* The data
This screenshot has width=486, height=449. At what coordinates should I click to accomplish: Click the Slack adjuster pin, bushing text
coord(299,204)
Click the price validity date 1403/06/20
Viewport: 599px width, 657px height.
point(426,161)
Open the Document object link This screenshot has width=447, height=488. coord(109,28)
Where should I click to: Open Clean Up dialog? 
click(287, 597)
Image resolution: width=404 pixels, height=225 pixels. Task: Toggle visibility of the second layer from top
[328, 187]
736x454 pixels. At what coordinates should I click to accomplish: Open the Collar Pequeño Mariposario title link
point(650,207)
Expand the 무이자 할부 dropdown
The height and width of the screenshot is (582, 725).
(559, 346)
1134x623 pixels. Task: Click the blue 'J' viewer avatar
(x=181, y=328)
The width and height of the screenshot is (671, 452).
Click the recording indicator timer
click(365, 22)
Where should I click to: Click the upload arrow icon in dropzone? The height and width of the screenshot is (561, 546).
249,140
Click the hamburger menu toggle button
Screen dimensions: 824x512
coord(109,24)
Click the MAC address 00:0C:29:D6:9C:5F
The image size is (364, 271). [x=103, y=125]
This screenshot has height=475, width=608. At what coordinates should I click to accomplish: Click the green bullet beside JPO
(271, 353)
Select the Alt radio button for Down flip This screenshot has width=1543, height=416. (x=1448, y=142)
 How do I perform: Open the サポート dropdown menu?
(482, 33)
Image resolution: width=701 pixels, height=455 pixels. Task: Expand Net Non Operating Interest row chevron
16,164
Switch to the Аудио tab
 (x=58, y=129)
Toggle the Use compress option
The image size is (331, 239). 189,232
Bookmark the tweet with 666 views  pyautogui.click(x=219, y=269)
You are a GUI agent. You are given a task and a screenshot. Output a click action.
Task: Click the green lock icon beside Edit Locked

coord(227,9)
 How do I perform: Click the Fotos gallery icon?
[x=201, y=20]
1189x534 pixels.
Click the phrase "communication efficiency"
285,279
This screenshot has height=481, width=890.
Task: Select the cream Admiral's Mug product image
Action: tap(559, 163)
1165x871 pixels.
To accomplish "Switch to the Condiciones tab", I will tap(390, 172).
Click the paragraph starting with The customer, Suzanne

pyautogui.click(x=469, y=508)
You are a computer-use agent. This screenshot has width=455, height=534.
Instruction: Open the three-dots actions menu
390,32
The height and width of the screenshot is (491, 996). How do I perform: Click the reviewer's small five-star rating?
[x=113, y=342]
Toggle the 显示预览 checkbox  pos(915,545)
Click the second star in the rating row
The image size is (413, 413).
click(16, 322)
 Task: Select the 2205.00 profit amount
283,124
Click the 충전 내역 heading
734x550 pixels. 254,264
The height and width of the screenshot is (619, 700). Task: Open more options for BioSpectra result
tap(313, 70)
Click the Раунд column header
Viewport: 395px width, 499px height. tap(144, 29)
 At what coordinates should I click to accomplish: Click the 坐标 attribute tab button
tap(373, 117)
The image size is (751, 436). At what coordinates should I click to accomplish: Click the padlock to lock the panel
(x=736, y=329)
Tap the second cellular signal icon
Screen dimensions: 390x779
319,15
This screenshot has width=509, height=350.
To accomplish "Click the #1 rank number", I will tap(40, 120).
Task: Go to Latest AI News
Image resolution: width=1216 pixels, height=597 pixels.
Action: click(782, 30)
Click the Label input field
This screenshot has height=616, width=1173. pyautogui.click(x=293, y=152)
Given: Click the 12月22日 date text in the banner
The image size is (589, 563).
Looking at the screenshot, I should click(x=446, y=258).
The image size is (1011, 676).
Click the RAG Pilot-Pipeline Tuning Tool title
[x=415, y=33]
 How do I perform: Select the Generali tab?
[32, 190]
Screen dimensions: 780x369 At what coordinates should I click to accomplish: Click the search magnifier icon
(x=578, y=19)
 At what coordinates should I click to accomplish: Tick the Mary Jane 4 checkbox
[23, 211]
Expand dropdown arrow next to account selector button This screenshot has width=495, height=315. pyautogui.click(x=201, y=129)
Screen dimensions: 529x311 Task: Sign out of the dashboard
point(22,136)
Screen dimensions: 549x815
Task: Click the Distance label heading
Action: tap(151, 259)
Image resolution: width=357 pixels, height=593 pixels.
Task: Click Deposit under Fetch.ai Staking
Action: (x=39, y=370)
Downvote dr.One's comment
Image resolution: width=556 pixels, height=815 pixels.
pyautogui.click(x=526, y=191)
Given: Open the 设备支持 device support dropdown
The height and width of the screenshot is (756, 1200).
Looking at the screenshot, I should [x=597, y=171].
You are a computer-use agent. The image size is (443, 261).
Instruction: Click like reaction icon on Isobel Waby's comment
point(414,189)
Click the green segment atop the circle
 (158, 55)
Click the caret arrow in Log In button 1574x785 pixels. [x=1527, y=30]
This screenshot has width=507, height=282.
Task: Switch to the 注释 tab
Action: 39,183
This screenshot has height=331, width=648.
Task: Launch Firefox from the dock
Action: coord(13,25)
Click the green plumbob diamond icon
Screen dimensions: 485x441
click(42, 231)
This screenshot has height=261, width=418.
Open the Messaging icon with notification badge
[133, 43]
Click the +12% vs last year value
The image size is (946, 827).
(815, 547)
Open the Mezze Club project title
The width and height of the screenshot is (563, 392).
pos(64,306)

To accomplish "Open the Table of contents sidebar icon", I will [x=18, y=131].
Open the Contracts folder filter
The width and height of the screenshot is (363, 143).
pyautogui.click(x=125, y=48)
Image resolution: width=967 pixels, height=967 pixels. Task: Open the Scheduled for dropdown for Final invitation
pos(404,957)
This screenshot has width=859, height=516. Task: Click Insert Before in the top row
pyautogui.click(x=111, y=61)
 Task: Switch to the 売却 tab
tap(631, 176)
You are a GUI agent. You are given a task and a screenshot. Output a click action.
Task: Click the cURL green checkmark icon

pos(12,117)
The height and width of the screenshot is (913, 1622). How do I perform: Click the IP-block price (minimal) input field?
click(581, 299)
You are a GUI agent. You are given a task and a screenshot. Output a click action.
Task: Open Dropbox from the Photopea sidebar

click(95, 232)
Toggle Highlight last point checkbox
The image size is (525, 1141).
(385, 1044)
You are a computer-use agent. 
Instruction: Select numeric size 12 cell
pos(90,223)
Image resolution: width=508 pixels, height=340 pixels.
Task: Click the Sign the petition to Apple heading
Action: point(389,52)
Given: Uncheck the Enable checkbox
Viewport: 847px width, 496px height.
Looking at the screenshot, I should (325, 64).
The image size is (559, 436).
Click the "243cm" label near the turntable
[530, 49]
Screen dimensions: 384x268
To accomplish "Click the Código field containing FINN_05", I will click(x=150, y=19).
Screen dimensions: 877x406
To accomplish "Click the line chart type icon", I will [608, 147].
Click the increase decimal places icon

* Exercise directions
Exactly as given, restate all the lines above.

* Exercise output
This screenshot has width=486, height=449. At what coordinates should I click to accomplish: Click the Slack adjuster pin, bushing text
coord(299,204)
Click the price validity date 1403/06/20
Viewport: 599px width, 657px height.
point(426,161)
Open the Document object link This screenshot has width=447, height=488. coord(109,28)
Where should I click to: Open Clean Up dialog? 
click(287, 597)
Image resolution: width=404 pixels, height=225 pixels. Task: Toggle visibility of the second layer from top
[328, 187]
736x454 pixels. At what coordinates should I click to accomplish: Open the Collar Pequeño Mariposario title link
point(650,207)
Expand the 무이자 할부 dropdown
The height and width of the screenshot is (582, 725).
(559, 346)
1134x623 pixels. Task: Click the blue 'J' viewer avatar
(x=181, y=328)
The width and height of the screenshot is (671, 452).
Click the recording indicator timer
click(365, 22)
Where should I click to: Click the upload arrow icon in dropzone? The height and width of the screenshot is (561, 546).
249,140
Click the hamburger menu toggle button
Screen dimensions: 824x512
coord(109,24)
Click the MAC address 00:0C:29:D6:9C:5F
The image size is (364, 271). [x=103, y=125]
This screenshot has height=475, width=608. At what coordinates should I click to accomplish: Click the green bullet beside JPO
(271, 353)
Select the Alt radio button for Down flip This screenshot has width=1543, height=416. (x=1448, y=142)
 How do I perform: Open the サポート dropdown menu?
(482, 33)
Image resolution: width=701 pixels, height=455 pixels. Task: Expand Net Non Operating Interest row chevron
16,164
Switch to the Аудио tab
 (x=58, y=129)
Toggle the Use compress option
The image size is (331, 239). 189,232
Bookmark the tweet with 666 views  pyautogui.click(x=219, y=269)
You are a GUI agent. You are given a task and a screenshot. Output a click action.
Task: Click the green lock icon beside Edit Locked

coord(227,9)
 How do I perform: Click the Fotos gallery icon?
[x=201, y=20]
1189x534 pixels.
Click the phrase "communication efficiency"
285,279
This screenshot has height=481, width=890.
Task: Select the cream Admiral's Mug product image
Action: tap(559, 163)
1165x871 pixels.
To accomplish "Switch to the Condiciones tab", I will tap(390, 172).
Click the paragraph starting with The customer, Suzanne

pyautogui.click(x=469, y=508)
You are a computer-use agent. This screenshot has width=455, height=534.
Instruction: Open the three-dots actions menu
390,32
The height and width of the screenshot is (491, 996). How do I perform: Click the reviewer's small five-star rating?
[x=113, y=342]
Toggle the 显示预览 checkbox  pos(915,545)
Click the second star in the rating row
The image size is (413, 413).
click(16, 322)
 Task: Select the 2205.00 profit amount
283,124
Click the 충전 내역 heading
734x550 pixels. 254,264
The height and width of the screenshot is (619, 700). Task: Open more options for BioSpectra result
tap(313, 70)
Click the Раунд column header
Viewport: 395px width, 499px height. tap(144, 29)
 At what coordinates should I click to accomplish: Click the 坐标 attribute tab button
tap(373, 117)
The image size is (751, 436). At what coordinates should I click to accomplish: Click the padlock to lock the panel
(x=736, y=329)
Tap the second cellular signal icon
Screen dimensions: 390x779
319,15
This screenshot has width=509, height=350.
To accomplish "Click the #1 rank number", I will tap(40, 120).
Task: Go to Latest AI News
Image resolution: width=1216 pixels, height=597 pixels.
Action: click(782, 30)
Click the Label input field
This screenshot has height=616, width=1173. pyautogui.click(x=293, y=152)
Given: Click the 12月22日 date text in the banner
The image size is (589, 563).
Looking at the screenshot, I should click(x=446, y=258).
The image size is (1011, 676).
Click the RAG Pilot-Pipeline Tuning Tool title
[x=415, y=33]
 How do I perform: Select the Generali tab?
[32, 190]
Screen dimensions: 780x369 At what coordinates should I click to accomplish: Click the search magnifier icon
(x=578, y=19)
 At what coordinates should I click to accomplish: Tick the Mary Jane 4 checkbox
[23, 211]
Expand dropdown arrow next to account selector button This screenshot has width=495, height=315. pyautogui.click(x=201, y=129)
Screen dimensions: 529x311 Task: Sign out of the dashboard
point(22,136)
Screen dimensions: 549x815
Task: Click the Distance label heading
Action: tap(151, 259)
Image resolution: width=357 pixels, height=593 pixels.
Task: Click Deposit under Fetch.ai Staking
Action: (x=39, y=370)
Downvote dr.One's comment
Image resolution: width=556 pixels, height=815 pixels.
pyautogui.click(x=526, y=191)
Given: Open the 设备支持 device support dropdown
The height and width of the screenshot is (756, 1200).
Looking at the screenshot, I should [x=597, y=171].
You are a computer-use agent. The image size is (443, 261).
Instruction: Click like reaction icon on Isobel Waby's comment
point(414,189)
Click the green segment atop the circle
 (158, 55)
Click the caret arrow in Log In button 1574x785 pixels. [x=1527, y=30]
This screenshot has width=507, height=282.
Task: Switch to the 注释 tab
Action: 39,183
This screenshot has height=331, width=648.
Task: Launch Firefox from the dock
Action: coord(13,25)
Click the green plumbob diamond icon
Screen dimensions: 485x441
click(42, 231)
This screenshot has height=261, width=418.
Open the Messaging icon with notification badge
[133, 43]
Click the +12% vs last year value
The image size is (946, 827).
(815, 547)
Open the Mezze Club project title
The width and height of the screenshot is (563, 392).
pos(64,306)

To accomplish "Open the Table of contents sidebar icon", I will [x=18, y=131].
Open the Contracts folder filter
The width and height of the screenshot is (363, 143).
pyautogui.click(x=125, y=48)
Image resolution: width=967 pixels, height=967 pixels. Task: Open the Scheduled for dropdown for Final invitation
pos(404,957)
This screenshot has width=859, height=516. Task: Click Insert Before in the top row
pyautogui.click(x=111, y=61)
 Task: Switch to the 売却 tab
tap(631, 176)
You are a GUI agent. You are given a task and a screenshot. Output a click action.
Task: Click the cURL green checkmark icon

pos(12,117)
The height and width of the screenshot is (913, 1622). How do I perform: Click the IP-block price (minimal) input field?
click(581, 299)
You are a GUI agent. You are given a task and a screenshot. Output a click action.
Task: Open Dropbox from the Photopea sidebar

click(95, 232)
Toggle Highlight last point checkbox
The image size is (525, 1141).
(385, 1044)
You are a computer-use agent. 
Instruction: Select numeric size 12 cell
pos(90,223)
Image resolution: width=508 pixels, height=340 pixels.
Task: Click the Sign the petition to Apple heading
Action: point(389,52)
Given: Uncheck the Enable checkbox
Viewport: 847px width, 496px height.
Looking at the screenshot, I should (325, 64).
The image size is (559, 436).
Click the "243cm" label near the turntable
[530, 49]
Screen dimensions: 384x268
To accomplish "Click the Código field containing FINN_05", I will click(x=150, y=19).
Screen dimensions: 877x406
To accomplish "Click the line chart type icon", I will [608, 147].
Click the increase decimal places icon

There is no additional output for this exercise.